Our political ethos, then, prizes humble beginnings, encounters with adversity and connection to the lives of ordinary people. This is so ubiquitous that it’s only when you read a Penguin Classic novel — when a Victorian character hides their “low” birth, or experiences the public shame of losing their fortune — that you remember it was not ever thus. Of course, today’s egalitarian norms are unquestionably a good thing. But they make people more likely to disguise their advantages, and to focus on the aspects of their identity which are untainted by privilege.
The second factor is economic. Despite the egalitarian mores described above, the UK economy is in fact — like many developed nations — deeply unequal and getting more so. This contradiction reflects the phenomenon of the past 70 years, whereby the Left have won cultural battles but lost economic ones. You’re more likely to hear a Geordie accent reading the news, but your economic prospects if you’re from the North-East are comparatively worse. An unequal economy leads to working-class identification, I think, because the human tendency is often to look upwards for comparisons rather than down. The presence among us of people with vast riches make us all feel poorer.
An economically unequal society also means, over time, that wealth — particularly housing wealth, often thanks to inheritance — begins to matter more than income. This compounds the importance of our parents’ social class, as a determinant of identity. Let’s take a working-class-born 30-something in a well-paid job. If this person cannot afford a property inside the M25 despite a good salary, they’ll probably feel more closely wedded to their upbringing — especially if they watch middle-class-born contemporaries gifted money from parents to buy a house.

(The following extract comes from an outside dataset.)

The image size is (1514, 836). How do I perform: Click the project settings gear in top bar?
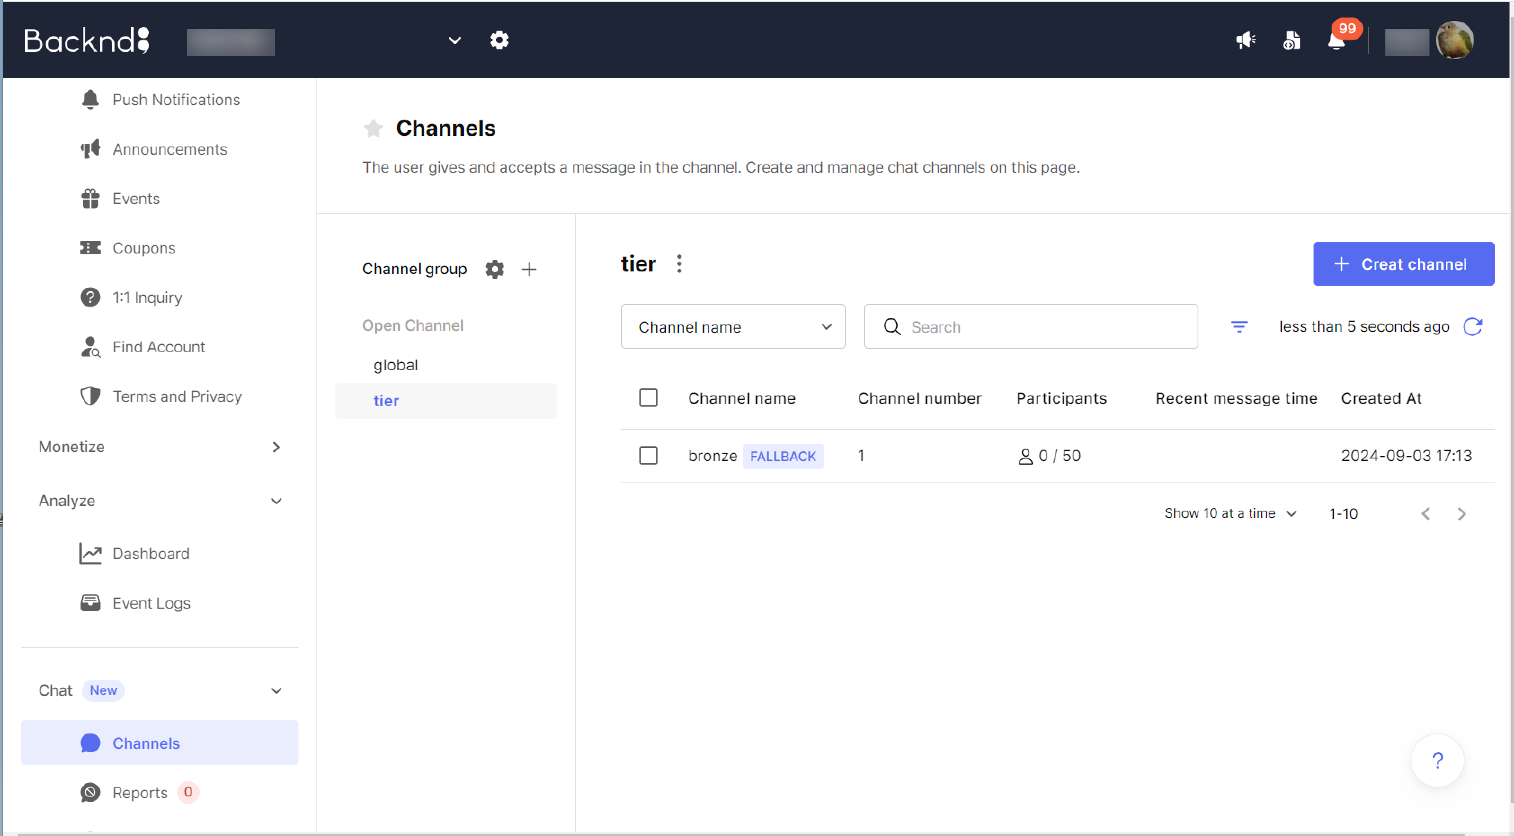coord(499,41)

The final factor is our individualistic culture. A study from a few years ago, for example, found that “language in American books has become increasingly focused on the self and uniqueness in the decades since 1960”. Each person, it seems, wants to feel that they have a distinctive merit and story of their own. This has surely accelerated in the age of social media, and nor is it necessarily a bad thing. A focus on the innate value of the individual can lead away from nativism, just as it can open the door to narcissism.

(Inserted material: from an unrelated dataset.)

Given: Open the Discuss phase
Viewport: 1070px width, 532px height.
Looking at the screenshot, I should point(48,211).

But it means that we put a greater focus on our own personal narratives. And these narratives usually need a hurdle or two to overcome, in order to carry meaning. Otherwise, you’re starting the book at the end. One effect of individualism, therefore, is that you get large numbers of embarrassed meritocrats, who feel they need to construct a reality in which they’re swimming against the tide.
Given the deterministic quality of the above, one could be forgiven for asking: does any of it matter? But for those looking to advance fairness and equality, I believe it does. Part of the reason why concerns the political debate itself. Many elements of our modern culture war boil down, on both Left and Right, to arguments around who is truly privileged, who is pretending to be and who has the right to decide. These can never be resolved without a full audit of each person’s “lived experience”. But they cause a massive distraction and leave all parties feeling misunderstood.
The other aspect is particularly important for progressive politics. Policy-making gets a lot harder, from a Left-liberal perspective, if large numbers of society’s “haves” believe they are its “have nots”. The Corbyn project’s focus on free higher education was a good example of where this leads — to initiatives which pose as egalitarian victories, while in effect helping those who are already doing well.
During the Eighties and Nineties, political arguments on the Left were often about the need to understand aspiration. Maybe, two decades into a new century, we need to start thinking about how we handle its opposite.